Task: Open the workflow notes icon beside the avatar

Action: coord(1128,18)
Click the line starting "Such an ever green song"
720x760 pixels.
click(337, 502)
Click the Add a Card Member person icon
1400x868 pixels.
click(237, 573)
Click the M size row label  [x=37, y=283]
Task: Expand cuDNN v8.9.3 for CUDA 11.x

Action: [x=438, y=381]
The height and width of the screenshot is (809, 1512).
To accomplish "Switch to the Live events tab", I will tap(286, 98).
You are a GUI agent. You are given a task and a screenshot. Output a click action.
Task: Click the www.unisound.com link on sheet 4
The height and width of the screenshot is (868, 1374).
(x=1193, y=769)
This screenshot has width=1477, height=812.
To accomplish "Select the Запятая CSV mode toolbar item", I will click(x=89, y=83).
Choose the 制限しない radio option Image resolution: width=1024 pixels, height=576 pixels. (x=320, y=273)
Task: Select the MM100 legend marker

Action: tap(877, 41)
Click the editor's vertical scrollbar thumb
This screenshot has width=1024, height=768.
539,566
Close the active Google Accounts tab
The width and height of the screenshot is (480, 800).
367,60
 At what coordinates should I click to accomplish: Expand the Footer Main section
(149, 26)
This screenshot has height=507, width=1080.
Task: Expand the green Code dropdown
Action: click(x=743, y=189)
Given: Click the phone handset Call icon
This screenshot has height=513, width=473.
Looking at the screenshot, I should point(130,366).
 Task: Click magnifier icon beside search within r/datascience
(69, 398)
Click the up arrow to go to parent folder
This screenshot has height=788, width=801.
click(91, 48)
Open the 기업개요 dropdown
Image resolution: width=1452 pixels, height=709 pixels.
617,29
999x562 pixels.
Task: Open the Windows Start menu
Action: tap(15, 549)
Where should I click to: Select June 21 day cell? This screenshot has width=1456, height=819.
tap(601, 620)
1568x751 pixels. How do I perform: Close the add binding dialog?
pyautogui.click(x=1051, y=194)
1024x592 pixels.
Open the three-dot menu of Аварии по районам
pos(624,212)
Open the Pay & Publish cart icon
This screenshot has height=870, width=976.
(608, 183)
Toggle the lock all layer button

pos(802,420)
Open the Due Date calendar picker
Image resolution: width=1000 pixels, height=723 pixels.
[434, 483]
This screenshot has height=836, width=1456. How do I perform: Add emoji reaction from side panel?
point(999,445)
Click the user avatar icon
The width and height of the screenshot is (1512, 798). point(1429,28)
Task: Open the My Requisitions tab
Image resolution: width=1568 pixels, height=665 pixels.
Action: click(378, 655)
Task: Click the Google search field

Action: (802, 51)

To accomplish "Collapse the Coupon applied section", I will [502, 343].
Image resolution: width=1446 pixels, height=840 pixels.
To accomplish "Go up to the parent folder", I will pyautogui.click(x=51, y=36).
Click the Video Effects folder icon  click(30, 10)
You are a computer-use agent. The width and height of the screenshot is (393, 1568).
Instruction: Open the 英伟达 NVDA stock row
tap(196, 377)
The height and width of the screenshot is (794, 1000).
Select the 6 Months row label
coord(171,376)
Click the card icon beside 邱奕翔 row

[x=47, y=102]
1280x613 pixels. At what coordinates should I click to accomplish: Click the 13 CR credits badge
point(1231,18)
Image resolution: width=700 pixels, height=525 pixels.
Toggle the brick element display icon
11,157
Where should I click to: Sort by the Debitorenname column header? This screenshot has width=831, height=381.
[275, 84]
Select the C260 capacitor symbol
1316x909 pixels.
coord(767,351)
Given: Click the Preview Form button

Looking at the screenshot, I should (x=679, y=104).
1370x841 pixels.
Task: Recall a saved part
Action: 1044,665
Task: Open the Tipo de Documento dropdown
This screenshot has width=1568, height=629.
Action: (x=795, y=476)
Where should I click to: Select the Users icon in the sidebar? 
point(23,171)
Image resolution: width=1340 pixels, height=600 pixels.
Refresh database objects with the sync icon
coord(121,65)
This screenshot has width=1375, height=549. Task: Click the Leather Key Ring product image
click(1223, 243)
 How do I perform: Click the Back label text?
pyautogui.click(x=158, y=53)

+++++

= Task statement =
Copy all of the data above, line for line, with no changes.

= Result for this exercise =
Task: Open the workflow notes icon beside the avatar

Action: coord(1128,18)
Click the line starting "Such an ever green song"
720x760 pixels.
click(337, 502)
Click the Add a Card Member person icon
1400x868 pixels.
click(237, 573)
Click the M size row label  [x=37, y=283]
Task: Expand cuDNN v8.9.3 for CUDA 11.x

Action: [x=438, y=381]
The height and width of the screenshot is (809, 1512).
To accomplish "Switch to the Live events tab", I will tap(286, 98).
You are a GUI agent. You are given a task and a screenshot. Output a click action.
Task: Click the www.unisound.com link on sheet 4
The height and width of the screenshot is (868, 1374).
(x=1193, y=769)
This screenshot has width=1477, height=812.
To accomplish "Select the Запятая CSV mode toolbar item", I will click(x=89, y=83).
Choose the 制限しない radio option Image resolution: width=1024 pixels, height=576 pixels. (x=320, y=273)
Task: Select the MM100 legend marker

Action: tap(877, 41)
Click the editor's vertical scrollbar thumb
This screenshot has width=1024, height=768.
539,566
Close the active Google Accounts tab
The width and height of the screenshot is (480, 800).
367,60
 At what coordinates should I click to accomplish: Expand the Footer Main section
(149, 26)
This screenshot has height=507, width=1080.
Task: Expand the green Code dropdown
Action: click(x=743, y=189)
Given: Click the phone handset Call icon
This screenshot has height=513, width=473.
Looking at the screenshot, I should point(130,366).
 Task: Click magnifier icon beside search within r/datascience
(69, 398)
Click the up arrow to go to parent folder
This screenshot has height=788, width=801.
click(91, 48)
Open the 기업개요 dropdown
Image resolution: width=1452 pixels, height=709 pixels.
617,29
999x562 pixels.
Task: Open the Windows Start menu
Action: tap(15, 549)
Where should I click to: Select June 21 day cell? This screenshot has width=1456, height=819.
tap(601, 620)
1568x751 pixels. How do I perform: Close the add binding dialog?
pyautogui.click(x=1051, y=194)
1024x592 pixels.
Open the three-dot menu of Аварии по районам
pos(624,212)
Open the Pay & Publish cart icon
This screenshot has height=870, width=976.
(608, 183)
Toggle the lock all layer button

pos(802,420)
Open the Due Date calendar picker
Image resolution: width=1000 pixels, height=723 pixels.
[434, 483]
This screenshot has height=836, width=1456. How do I perform: Add emoji reaction from side panel?
point(999,445)
Click the user avatar icon
The width and height of the screenshot is (1512, 798). point(1429,28)
Task: Open the My Requisitions tab
Image resolution: width=1568 pixels, height=665 pixels.
Action: click(378, 655)
Task: Click the Google search field

Action: (802, 51)

To accomplish "Collapse the Coupon applied section", I will [502, 343].
Image resolution: width=1446 pixels, height=840 pixels.
To accomplish "Go up to the parent folder", I will pyautogui.click(x=51, y=36).
Click the Video Effects folder icon  click(30, 10)
You are a computer-use agent. The width and height of the screenshot is (393, 1568).
Instruction: Open the 英伟达 NVDA stock row
tap(196, 377)
The height and width of the screenshot is (794, 1000).
Select the 6 Months row label
coord(171,376)
Click the card icon beside 邱奕翔 row

[x=47, y=102]
1280x613 pixels. At what coordinates should I click to accomplish: Click the 13 CR credits badge
point(1231,18)
Image resolution: width=700 pixels, height=525 pixels.
Toggle the brick element display icon
11,157
Where should I click to: Sort by the Debitorenname column header? This screenshot has width=831, height=381.
[275, 84]
Select the C260 capacitor symbol
1316x909 pixels.
coord(767,351)
Given: Click the Preview Form button

Looking at the screenshot, I should (x=679, y=104).
1370x841 pixels.
Task: Recall a saved part
Action: 1044,665
Task: Open the Tipo de Documento dropdown
This screenshot has width=1568, height=629.
Action: (x=795, y=476)
Where should I click to: Select the Users icon in the sidebar? 
point(23,171)
Image resolution: width=1340 pixels, height=600 pixels.
Refresh database objects with the sync icon
coord(121,65)
This screenshot has width=1375, height=549. Task: Click the Leather Key Ring product image
click(1223, 243)
 How do I perform: Click the Back label text?
pyautogui.click(x=158, y=53)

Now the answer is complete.